Disparities and Density:
- The Impact of the Tobacco Retail Outlet Environment on Adult Cessation and Differences by Neighborhood Poverty. Addiction.
- This study found that smokers living in neighborhoods with a high density of tobacco retailers were less likely to maintain abstinence from smoking, but only in poor neighborhoods
- Find more information on how the tobacco industry targets low-income populations and disparities in POS advertising and retailer density.
- How the Industry is marketing menthol cigarettes: the audience, the message, and the medium. Tobacco Control.
- This study highlights how the tobacco industry targets vulnerable populations such as African-Americans and youth in their advertising and promotion of menthol cigarettes, including coupons.
- Find more about the “Menthol Wars.”
- Density and Proximity of Tobacco Outlets to Homes and Schools: Relations with Youth Cigarette Smoking. Prevention Science.
- This report shows that youth living within 1 mile of a high density of tobacco outlets smoked more frequently.
- Find more information on Licensing and Zoning to restrict tobacco sales and tobacco outlet density in residential areas.
- Cigarette design and marketing features are associated with increased smoking susceptibility and perception of reduced harm among smokers in 27 EU countries Tobacco Control.
- This study in the EU adds to the evidence that tobacco marketing, packaging, and flavored tobacco products, including menthol, influence individuals to initiate smoking and affect young peoples’ perceptions of the harm of such products. Australia is leading the way in banning displays and promotion of tobacco in the retail setting, and these two studies shows why that matters: increased exposure to point of sale tobacco marketing is linked with increased smoking and smoking susceptibility. Banning displays can help prevent youth from initiating smoking or help people quit by decreasing exposure to tobacco promotion and by de-normalizing tobacco use.

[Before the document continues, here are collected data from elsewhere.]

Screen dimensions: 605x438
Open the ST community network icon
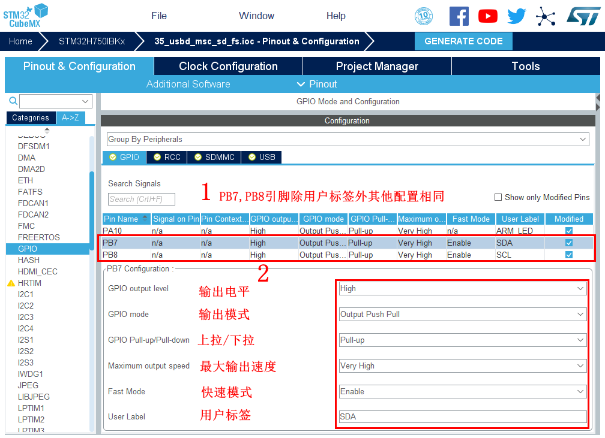pyautogui.click(x=546, y=16)
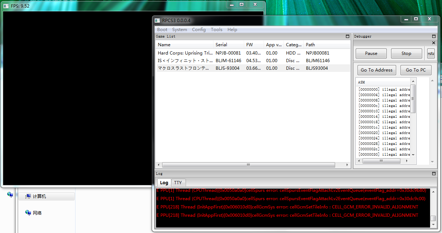Select the Hard Corps: Uprising game row

pos(185,53)
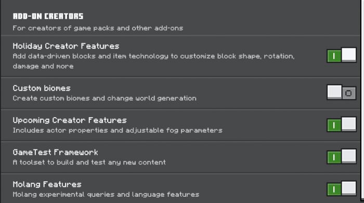Click the gray O indicator on Custom biomes

click(348, 93)
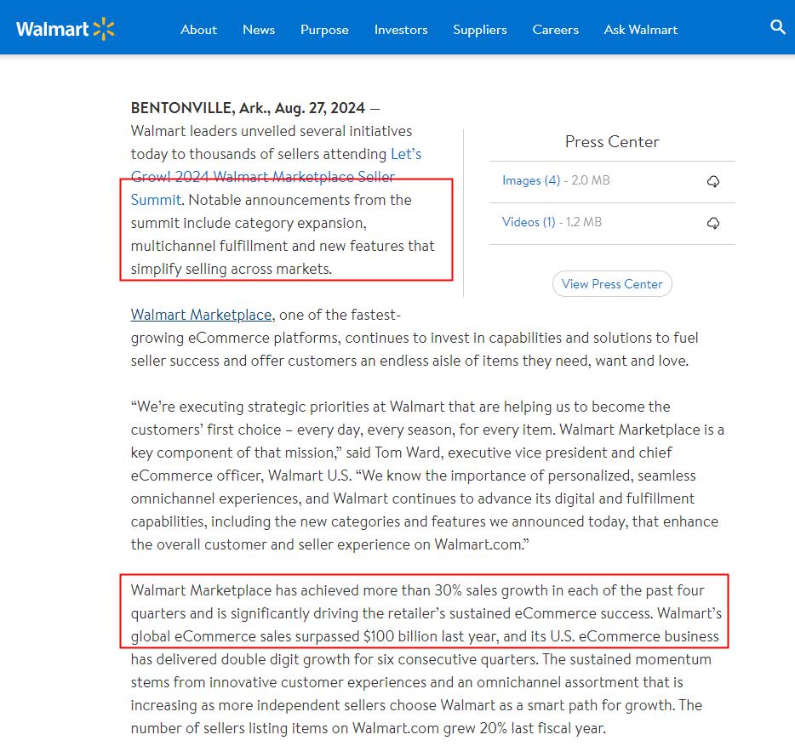Select Purpose in the navigation bar

click(x=324, y=29)
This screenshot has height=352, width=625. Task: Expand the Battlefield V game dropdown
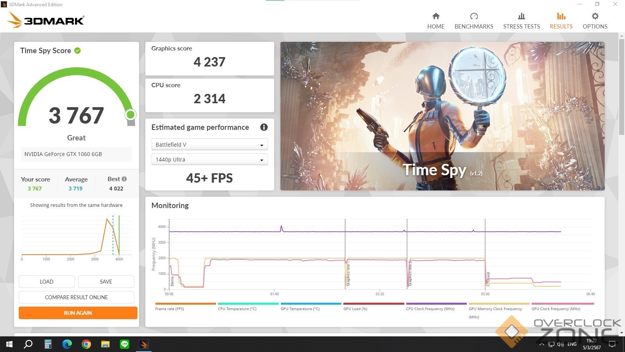coord(209,145)
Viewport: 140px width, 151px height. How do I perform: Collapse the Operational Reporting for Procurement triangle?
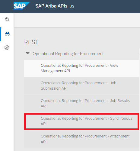[x=28, y=53]
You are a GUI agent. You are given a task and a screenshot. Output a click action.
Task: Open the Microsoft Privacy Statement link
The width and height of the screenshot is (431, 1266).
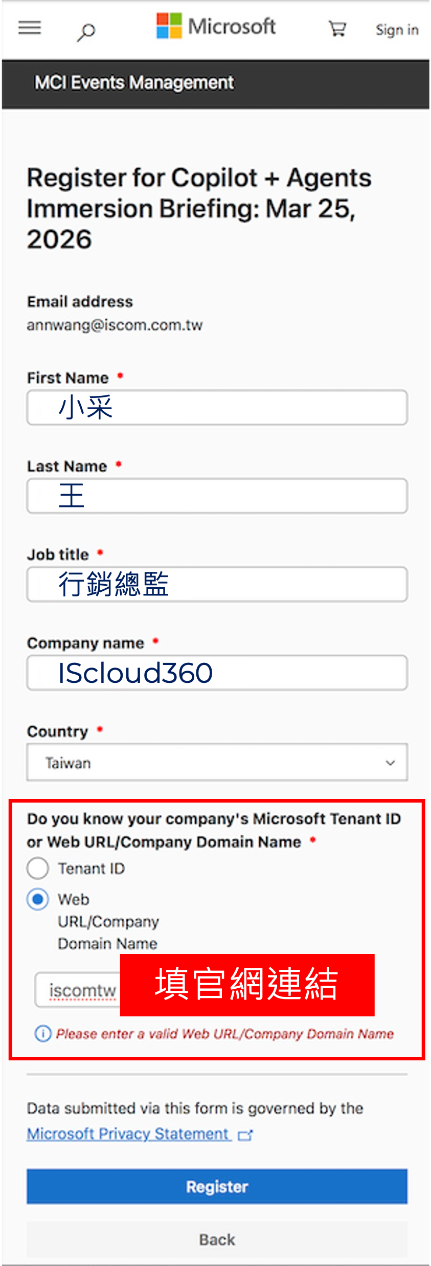click(128, 1134)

- A Systematic Review on the Impact of Point-of-Sale Tobacco Promotion on Smoking Journal of Nicotine & Tobacco Research
- Out of Sight and Out of Mind? Evaluating the Impact of Point-of-Sale Tobacco Display Bans on Smoking-Related Beliefs and Behaviors in a Sample of Australian Adolescents and Young Adults Journal of Nicotine & Tobacco Research.
- News Story: Smoking Rates Among the Young Have Fallen After the Ban on Displaying Cigarettes in Stores, Business Insider Australia
Tobacco Sales at Pharmacies:
- Cigarette Purchases at Pharmacies by Patients at High Risk of Smoking-Related Illness JAMA Internal Medicine.
- This study shows that smokers taking medications for illnesses that cigarette smoking can exacerbate, such as asthma, COPD and hypertension, purchase cigarettes at the pharmacies where they fill their prescriptions an average of every other month. This adds to the evidence that the decision of some pharmacies to stop selling cigarettes could help prevent individuals who are at greatest risk from buying cigarettes.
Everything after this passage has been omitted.